According to a study that was presented earlier this month at the American Economic Association, women (who make up about a third of Ph.D. students in economics) who got married in the first five years after they received their Ph.D.s had a 23 percent salary growth penalty—in other words, their salaries grew much more slowly— compared with their unmarried female counterparts. Men who got married in the half-decade after they got their doctorates? They received a 25 percent salary growth bump—their salaries grew by a larger margin—compared to other men. Wendy Stock, a co-author of the study and a professor of economics at Montana State University, said in an email that among female economists, the penalty for having children was not statistically significant. “In addition, our estimates didn’t indicate that the impact of having a child was any different for males than for females,” Stock wrote. (If Ph.D. candidates have children while still in graduate school, they take longer to complete their studies, regardless of gender).

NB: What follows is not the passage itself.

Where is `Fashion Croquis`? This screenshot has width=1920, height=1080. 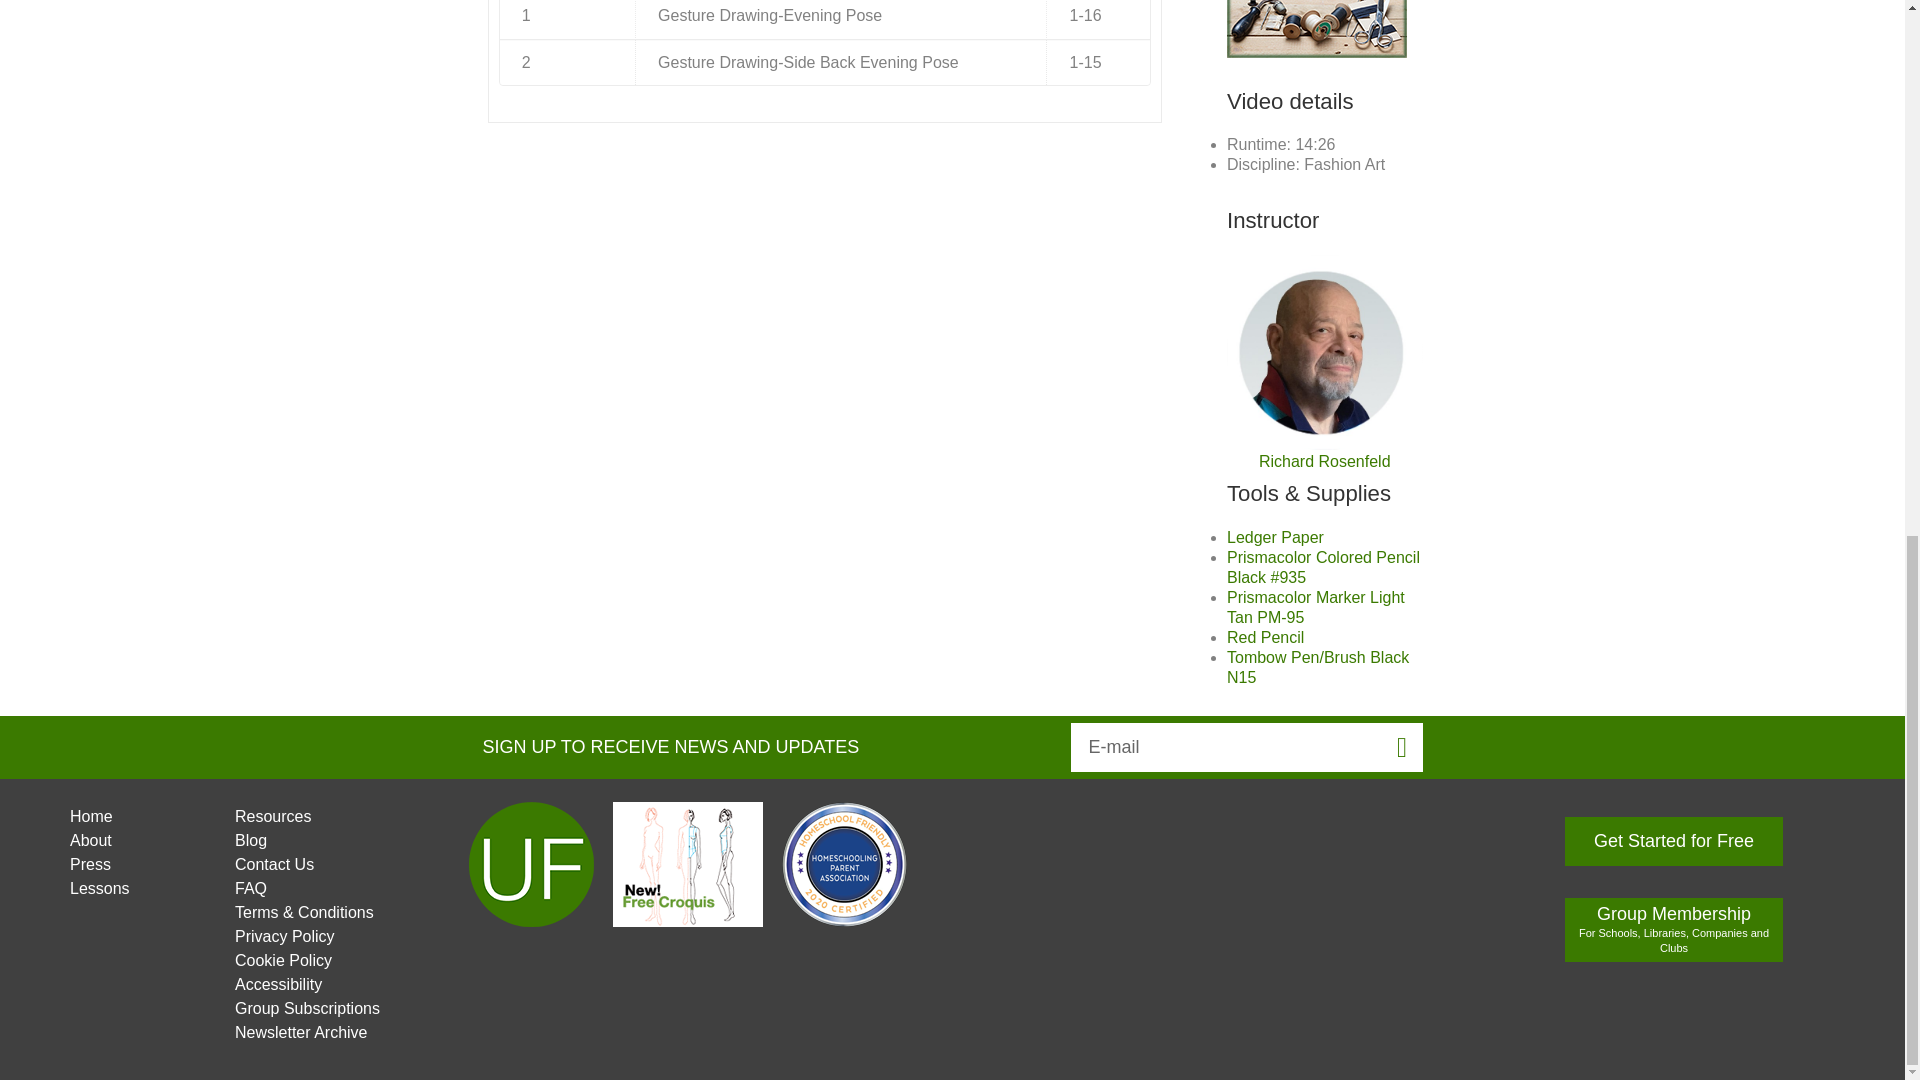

So what’s going on here? It seems like these highly educated women tend to be the “trailing spouse,” which means that they are more likely to put their partner’s career aspirations above their own. According to an earlier paper that Stock co-authored, which tracked the Ph.D. class of 1997, “The percentage of women who reported that their partner’s job opportunities were important for their own job choice is almost twice that of men.” What’s more, the married women were more likely to have changed employers during the first years after graduation than women whose marital status did not change.

Though this is a very specific study tracking a small, highly educated group of men and women, its findings show that institutional equality can only do so much. Stock’s research has found that there is no difference between men and women who are striving for economics Ph.D.s in terms of their financial aid awarded, research assistantships granted, or the time it takes to get a doctorate. But married women are still putting their aspirations second. It’s worth noting here that all female economists who remain in academia also spend more time teaching and less time researching than their male counterparts, suggesting that they’re also possibly putting their career advancement second to the good of their students. (Stock points out that research can be rewarded more highly in tenure and promotion decisions than teaching is.) Even among highly educated, motivated women in a male-dominated field, it seems that cultural expectations of female selflessness still dictate outcomes.